#### Your goal
Return each line of the listing that contains the string "with".

#### Record extracts
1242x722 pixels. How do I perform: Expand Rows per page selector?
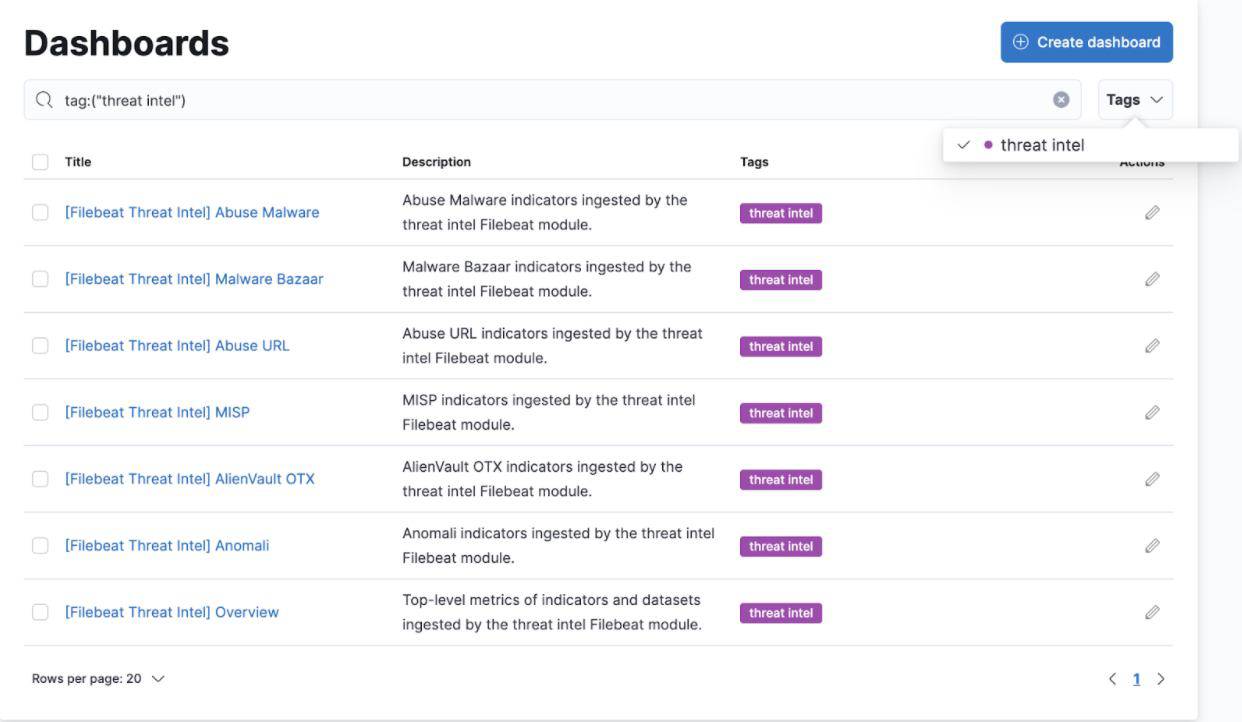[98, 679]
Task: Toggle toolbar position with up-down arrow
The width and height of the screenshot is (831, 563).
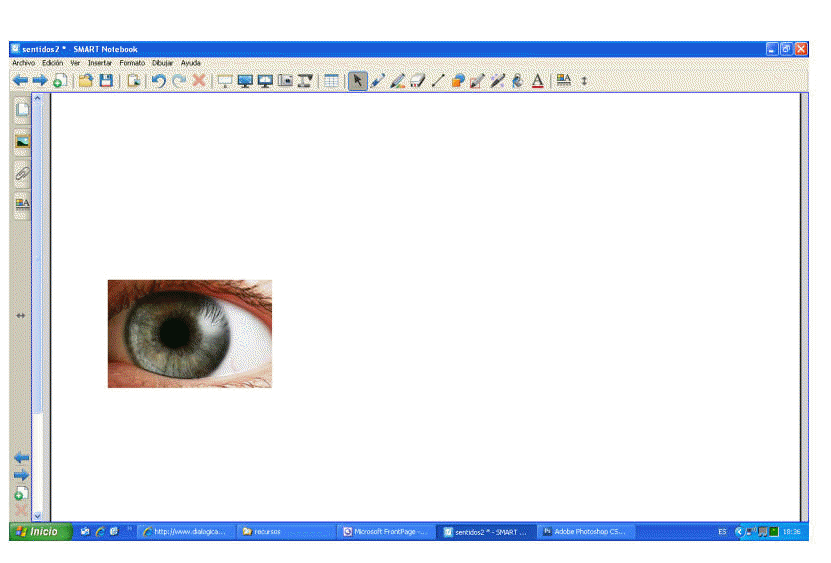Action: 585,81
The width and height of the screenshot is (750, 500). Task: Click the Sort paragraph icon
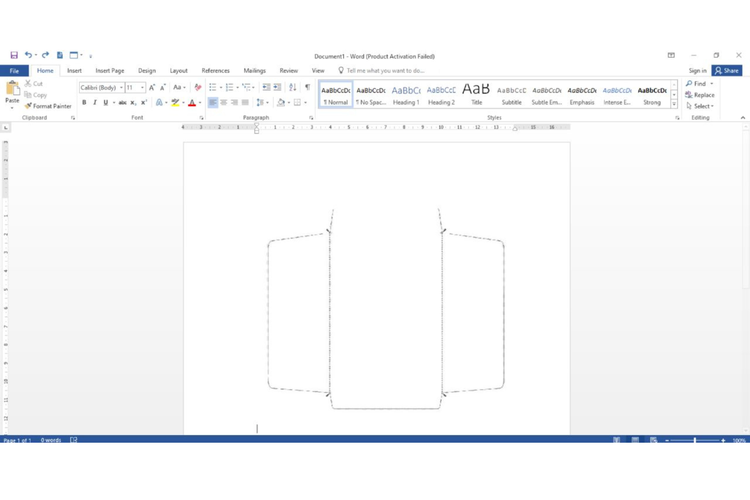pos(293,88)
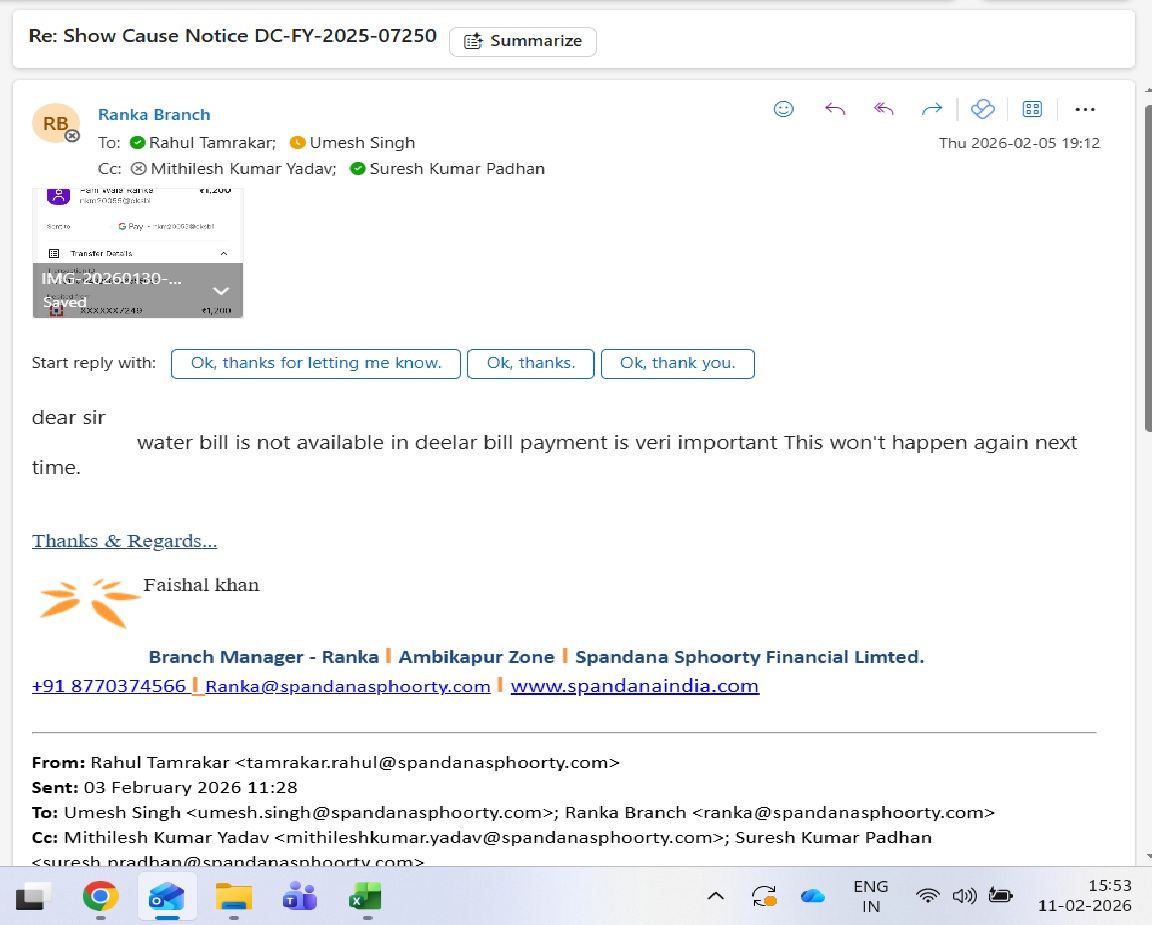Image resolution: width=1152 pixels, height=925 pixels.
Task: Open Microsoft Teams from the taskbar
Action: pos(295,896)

...

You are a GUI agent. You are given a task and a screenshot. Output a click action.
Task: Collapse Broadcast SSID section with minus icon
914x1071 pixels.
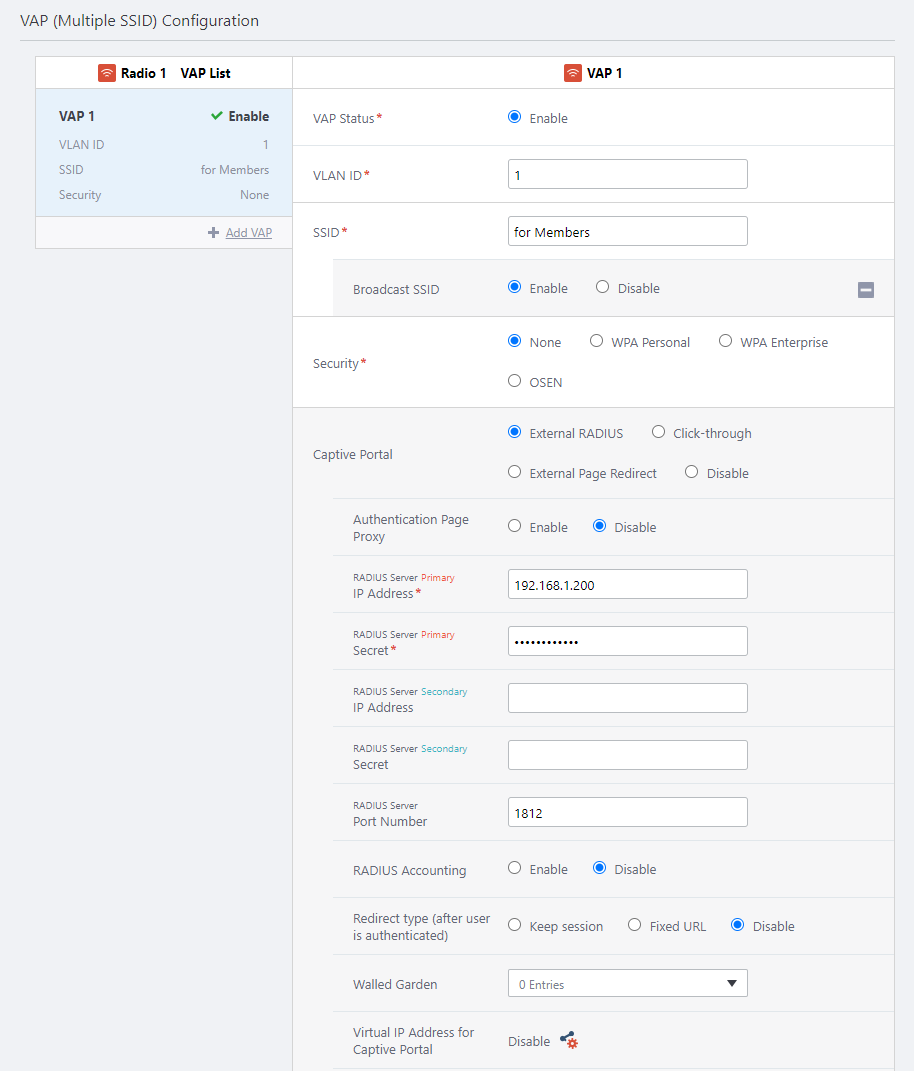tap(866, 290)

#### Solution to this exercise
Task: Toggle toolbar position with up-down arrow
Task: Collapse Broadcast SSID section with minus icon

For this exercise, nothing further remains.